Adaptive and Contextual Compression
30/11/2021
1 Introduction
Compression algorithms are a crucial cornerstone for our information age. The amount of data transmitted have been growing exponentially, and our requirement for network rate has been mounting. Better compression means lower cost of transmitting data and it can potentially democratize network usage. Currently, only 4% of the world population live on unlimited data plans, meaning that the quality of compression would influence the cost of living for the rest 96%.
In the short lab, the practical and theoretical aspects of compression algorithms were investigated. On the practical side, variable length codes like Shannon-Fano and Huffman coding as well as stream codes like arithmetic coding were implemented through cam(un)zip
for compression of computer files. On the theoretical side of variable codes, trees and code table structures were studied and Shannon’s classic 1947 paper was perused to understand its prefix-free property[1]. A relationship between the bits output from the compression algorithms and the bytes required for writing on computer was surveyed.
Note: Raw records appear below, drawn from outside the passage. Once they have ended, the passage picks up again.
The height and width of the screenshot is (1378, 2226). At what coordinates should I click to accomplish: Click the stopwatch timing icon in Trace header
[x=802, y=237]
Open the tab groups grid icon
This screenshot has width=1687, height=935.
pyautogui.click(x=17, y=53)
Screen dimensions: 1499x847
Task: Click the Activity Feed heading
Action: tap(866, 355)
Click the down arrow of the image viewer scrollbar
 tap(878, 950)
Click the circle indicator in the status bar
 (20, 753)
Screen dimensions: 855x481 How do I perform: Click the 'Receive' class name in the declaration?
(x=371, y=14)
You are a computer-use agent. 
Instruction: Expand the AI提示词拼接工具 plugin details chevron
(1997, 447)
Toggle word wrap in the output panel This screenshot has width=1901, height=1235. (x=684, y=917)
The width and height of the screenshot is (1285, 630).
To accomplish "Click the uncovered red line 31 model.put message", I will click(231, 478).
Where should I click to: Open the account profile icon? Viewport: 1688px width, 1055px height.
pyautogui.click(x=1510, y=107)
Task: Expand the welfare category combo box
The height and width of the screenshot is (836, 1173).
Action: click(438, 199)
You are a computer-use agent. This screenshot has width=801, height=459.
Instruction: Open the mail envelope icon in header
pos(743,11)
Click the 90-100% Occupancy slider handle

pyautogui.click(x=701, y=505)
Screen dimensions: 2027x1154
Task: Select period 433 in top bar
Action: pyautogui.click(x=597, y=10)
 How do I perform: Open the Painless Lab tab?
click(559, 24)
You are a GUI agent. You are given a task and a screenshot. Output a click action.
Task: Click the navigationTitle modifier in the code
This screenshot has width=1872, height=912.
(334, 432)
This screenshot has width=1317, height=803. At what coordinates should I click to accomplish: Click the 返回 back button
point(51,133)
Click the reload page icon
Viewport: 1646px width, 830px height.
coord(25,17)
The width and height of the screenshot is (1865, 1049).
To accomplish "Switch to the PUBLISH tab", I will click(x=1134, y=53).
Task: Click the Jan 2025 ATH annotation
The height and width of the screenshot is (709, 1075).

It was found that arithmetic coding has the best compression ratio closet to the source entropy (\(H = 4.45\)), followed by Huffman and Shannon-Fano. On the side of corruptibility, Huffman coding limits the propagation of source error, while Arithmetic coding could not.
In the extended lab, the theory supporting the adaptive and contextual coding were studied and used to support the implmentation of these coding schemes. The results of the compressors were compared and further modifications for practical implementation were suggested. The implementation focuses on arithmetic coding algorithms but theories of adaptive Huffman coding was also discussed.